__Text segment__:
◆ ◆ ◆ ◆ ◆

[openstack-dev] [neutron] high dhcp lease times in neutron deployments considered harmful (or not???)
Chuck Carlino
chuckjcarlino at gmail.com
Wed Jan 28 23:59:20 UTC 2015
On 01/28/2015 12:51 PM, Kevin Benton wrote:
>
> If we are going to ignore the IP address changing use-case, can we
> just make the default infinity? Then nobody ever has to worry about
> control plane outages for existing client. 24 hours is way too long to
> be useful anyway.
>
Why would users want to change an active port's IP address anyway? I can
see possible use in changing an inactive port's IP address, but that
wouldn't cause the dhcp issues mentioned here. I worry about setting a
default config value to handle a very unusual use case.
Chuck
> On Jan 28, 2015 12:44 PM, "Salvatore Orlando" <sorlando at nicira.com
> <mailto:sorlando at nicira.com>> wrote:
>
>
>
> On 28 January 2015 at 20:19, Brian Haley <brian.haley at hp.com
> <mailto:brian.haley at hp.com>> wrote:
>
> Hi Kevin,
>
> On 01/28/2015 03:50 AM, Kevin Benton wrote:
> > Hi,
> >
> > Approximately a year and a half ago, the default DHCP lease
> time in Neutron was
> > increased from 120 seconds to 86400 seconds.[1] This was
> done with the goal of
> > reducing DHCP traffic with very little discussion (based on
> what I can see in
> > the review and bug report). While it it does indeed reduce
> DHCP traffic, I don't
> > think any bug reports were filed showing that a 120 second
> lease time resulted
> > in too much traffic or that a jump all of the way to 86400
> seconds was required
> > instead of a value in the same order of magnitude.
> >
> > Why does this matter?
> >
> > Neutron ports can be updated with a new IP address from the
> same subnet or
> > another subnet on the same network. The port update will
> result in anti-spoofing
> > iptables rule changes that immediately stop the old IP
> address from working on
> > the host. This means the host is unreachable for 0-12 hours
> based on the current
> > default lease time without manual intervention[2] (assuming
> half-lease length
> > DHCP renewal attempts).
>
> So I'll first comment on the problem. You're essentially
> "pulling the rug" out
> from under these VMs by changing their IP (and that of their
> router and DHCP/DNS
> server), but you expect they should fail quickly and come
> right back online. In
> a non-Neutron environment wouldn't the IT person that did this
> need some pretty
> good heat-resistant pants for all the flames from pissed-off
> users? Sure, the
> guy on his laptop will just bounce the connection, but servers
> (aka VMs) should
> stay pretty static. VMs are servers (and cows according to some).
>
>
> I actually expect this kind operation to not be one Neutron users
> will do very often, mostly because regardless of whether you're in
> the cloud or not, you'd still need to wear those heat resistant pants.

◆ ◆ ◆ ◆ ◆

__Items__:
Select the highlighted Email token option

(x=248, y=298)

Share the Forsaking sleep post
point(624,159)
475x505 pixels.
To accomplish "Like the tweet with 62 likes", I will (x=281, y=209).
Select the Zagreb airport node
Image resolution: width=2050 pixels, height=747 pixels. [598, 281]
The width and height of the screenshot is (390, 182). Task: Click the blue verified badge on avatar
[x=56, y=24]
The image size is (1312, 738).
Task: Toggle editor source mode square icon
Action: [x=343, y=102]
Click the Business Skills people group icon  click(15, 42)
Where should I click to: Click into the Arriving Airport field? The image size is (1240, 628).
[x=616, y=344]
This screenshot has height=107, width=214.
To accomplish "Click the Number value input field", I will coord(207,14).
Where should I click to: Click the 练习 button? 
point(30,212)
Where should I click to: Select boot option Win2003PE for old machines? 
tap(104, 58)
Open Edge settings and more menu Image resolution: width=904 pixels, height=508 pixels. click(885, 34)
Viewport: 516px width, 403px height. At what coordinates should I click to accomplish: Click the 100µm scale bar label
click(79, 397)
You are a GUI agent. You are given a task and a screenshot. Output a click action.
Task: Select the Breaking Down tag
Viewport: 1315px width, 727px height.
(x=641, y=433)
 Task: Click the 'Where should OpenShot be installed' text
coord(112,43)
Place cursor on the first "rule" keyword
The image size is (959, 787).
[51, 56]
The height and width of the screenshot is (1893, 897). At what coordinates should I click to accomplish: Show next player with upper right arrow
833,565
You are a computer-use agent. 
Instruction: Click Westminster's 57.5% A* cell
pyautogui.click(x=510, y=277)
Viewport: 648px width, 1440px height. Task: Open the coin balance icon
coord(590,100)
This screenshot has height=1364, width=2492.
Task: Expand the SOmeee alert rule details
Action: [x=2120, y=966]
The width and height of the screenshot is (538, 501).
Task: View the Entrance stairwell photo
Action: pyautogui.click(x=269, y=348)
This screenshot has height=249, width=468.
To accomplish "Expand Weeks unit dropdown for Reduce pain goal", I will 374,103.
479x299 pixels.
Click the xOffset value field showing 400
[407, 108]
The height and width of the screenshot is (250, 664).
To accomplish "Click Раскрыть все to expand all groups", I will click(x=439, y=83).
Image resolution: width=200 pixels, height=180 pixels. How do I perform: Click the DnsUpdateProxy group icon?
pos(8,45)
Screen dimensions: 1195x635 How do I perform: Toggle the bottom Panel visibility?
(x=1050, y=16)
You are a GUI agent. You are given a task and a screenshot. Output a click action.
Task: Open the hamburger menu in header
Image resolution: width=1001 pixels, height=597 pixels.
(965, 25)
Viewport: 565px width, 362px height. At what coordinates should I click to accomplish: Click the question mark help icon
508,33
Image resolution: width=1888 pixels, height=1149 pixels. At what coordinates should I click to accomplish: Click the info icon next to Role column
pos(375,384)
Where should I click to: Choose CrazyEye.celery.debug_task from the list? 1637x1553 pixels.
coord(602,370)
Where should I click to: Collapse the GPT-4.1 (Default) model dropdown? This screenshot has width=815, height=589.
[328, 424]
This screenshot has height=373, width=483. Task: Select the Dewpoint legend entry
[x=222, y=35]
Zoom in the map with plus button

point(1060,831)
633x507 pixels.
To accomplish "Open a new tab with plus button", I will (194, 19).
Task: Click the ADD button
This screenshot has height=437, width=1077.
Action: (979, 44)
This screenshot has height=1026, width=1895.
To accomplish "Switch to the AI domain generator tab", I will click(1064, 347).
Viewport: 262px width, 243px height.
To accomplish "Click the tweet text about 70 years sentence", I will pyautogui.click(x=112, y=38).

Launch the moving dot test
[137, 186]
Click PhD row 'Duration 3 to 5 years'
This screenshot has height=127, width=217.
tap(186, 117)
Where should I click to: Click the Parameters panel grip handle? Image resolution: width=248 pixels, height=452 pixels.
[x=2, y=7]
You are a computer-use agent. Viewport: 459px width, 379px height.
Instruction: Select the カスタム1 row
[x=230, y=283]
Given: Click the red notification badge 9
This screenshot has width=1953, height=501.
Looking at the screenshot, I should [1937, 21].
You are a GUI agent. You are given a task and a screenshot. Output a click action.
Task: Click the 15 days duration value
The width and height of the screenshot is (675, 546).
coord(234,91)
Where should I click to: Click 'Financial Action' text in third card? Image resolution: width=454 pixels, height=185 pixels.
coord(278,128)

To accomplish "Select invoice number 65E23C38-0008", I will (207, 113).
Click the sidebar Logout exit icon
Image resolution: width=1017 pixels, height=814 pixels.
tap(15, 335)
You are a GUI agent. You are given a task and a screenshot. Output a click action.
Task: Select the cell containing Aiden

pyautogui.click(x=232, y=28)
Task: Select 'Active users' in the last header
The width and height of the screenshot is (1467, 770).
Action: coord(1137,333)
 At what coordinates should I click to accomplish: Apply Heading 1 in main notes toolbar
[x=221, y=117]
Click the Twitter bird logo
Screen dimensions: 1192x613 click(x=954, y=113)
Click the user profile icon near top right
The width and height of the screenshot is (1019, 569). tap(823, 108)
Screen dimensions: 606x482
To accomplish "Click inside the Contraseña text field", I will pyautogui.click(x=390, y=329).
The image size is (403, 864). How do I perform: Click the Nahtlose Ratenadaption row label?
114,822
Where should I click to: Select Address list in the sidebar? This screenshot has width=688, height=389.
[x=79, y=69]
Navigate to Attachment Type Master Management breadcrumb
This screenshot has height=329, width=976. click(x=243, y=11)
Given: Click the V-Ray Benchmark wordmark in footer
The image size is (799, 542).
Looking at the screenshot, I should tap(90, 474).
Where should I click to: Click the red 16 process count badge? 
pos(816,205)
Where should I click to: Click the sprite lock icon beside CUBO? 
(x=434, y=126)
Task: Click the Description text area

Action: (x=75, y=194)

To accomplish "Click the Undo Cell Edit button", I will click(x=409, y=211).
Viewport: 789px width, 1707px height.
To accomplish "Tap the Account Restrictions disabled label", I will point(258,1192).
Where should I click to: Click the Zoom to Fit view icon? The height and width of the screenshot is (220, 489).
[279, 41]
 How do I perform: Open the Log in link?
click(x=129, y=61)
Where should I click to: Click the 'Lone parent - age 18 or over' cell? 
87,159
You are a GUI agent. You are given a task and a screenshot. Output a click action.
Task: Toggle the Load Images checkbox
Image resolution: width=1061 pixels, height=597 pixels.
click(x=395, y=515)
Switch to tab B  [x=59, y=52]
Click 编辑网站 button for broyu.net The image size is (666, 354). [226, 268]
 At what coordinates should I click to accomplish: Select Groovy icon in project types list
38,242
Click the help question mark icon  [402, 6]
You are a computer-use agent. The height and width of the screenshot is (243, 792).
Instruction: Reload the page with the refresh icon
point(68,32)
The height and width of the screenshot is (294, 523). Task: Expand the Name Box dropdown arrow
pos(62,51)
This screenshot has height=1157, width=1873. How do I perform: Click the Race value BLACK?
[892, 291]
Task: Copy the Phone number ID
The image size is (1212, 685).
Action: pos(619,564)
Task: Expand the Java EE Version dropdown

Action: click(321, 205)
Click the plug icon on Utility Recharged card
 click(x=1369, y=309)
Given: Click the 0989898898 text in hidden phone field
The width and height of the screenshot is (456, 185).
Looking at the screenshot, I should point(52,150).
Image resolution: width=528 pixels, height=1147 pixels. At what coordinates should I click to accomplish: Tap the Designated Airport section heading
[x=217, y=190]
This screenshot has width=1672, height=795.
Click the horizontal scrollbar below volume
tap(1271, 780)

◆ ◆ ◆ ◆ ◆

__Prompt 1__: Rewrite the paragraph that begins "Neutron ports can be updated" in the DHCP lease time thread as a short bulleted list that keeps its main facts.
__Prompt 2__: Give the full name of every person named in the DHCP lease time thread.

__Response 1__:
- A Neutron port can be given a new IP address from the same subnet or from another subnet on the same network.
- The update changes the anti-spoofing iptables rules, which immediately stops the old IP address from working on the host.
- With the current default lease time, and assuming DHCP renewal attempts at half the lease length, the host is unreachable for 0-12 hours unless someone intervenes manually.

__Response 2__:
- Chuck Carlino
- Kevin Benton
- Salvatore Orlando
- Brian Haley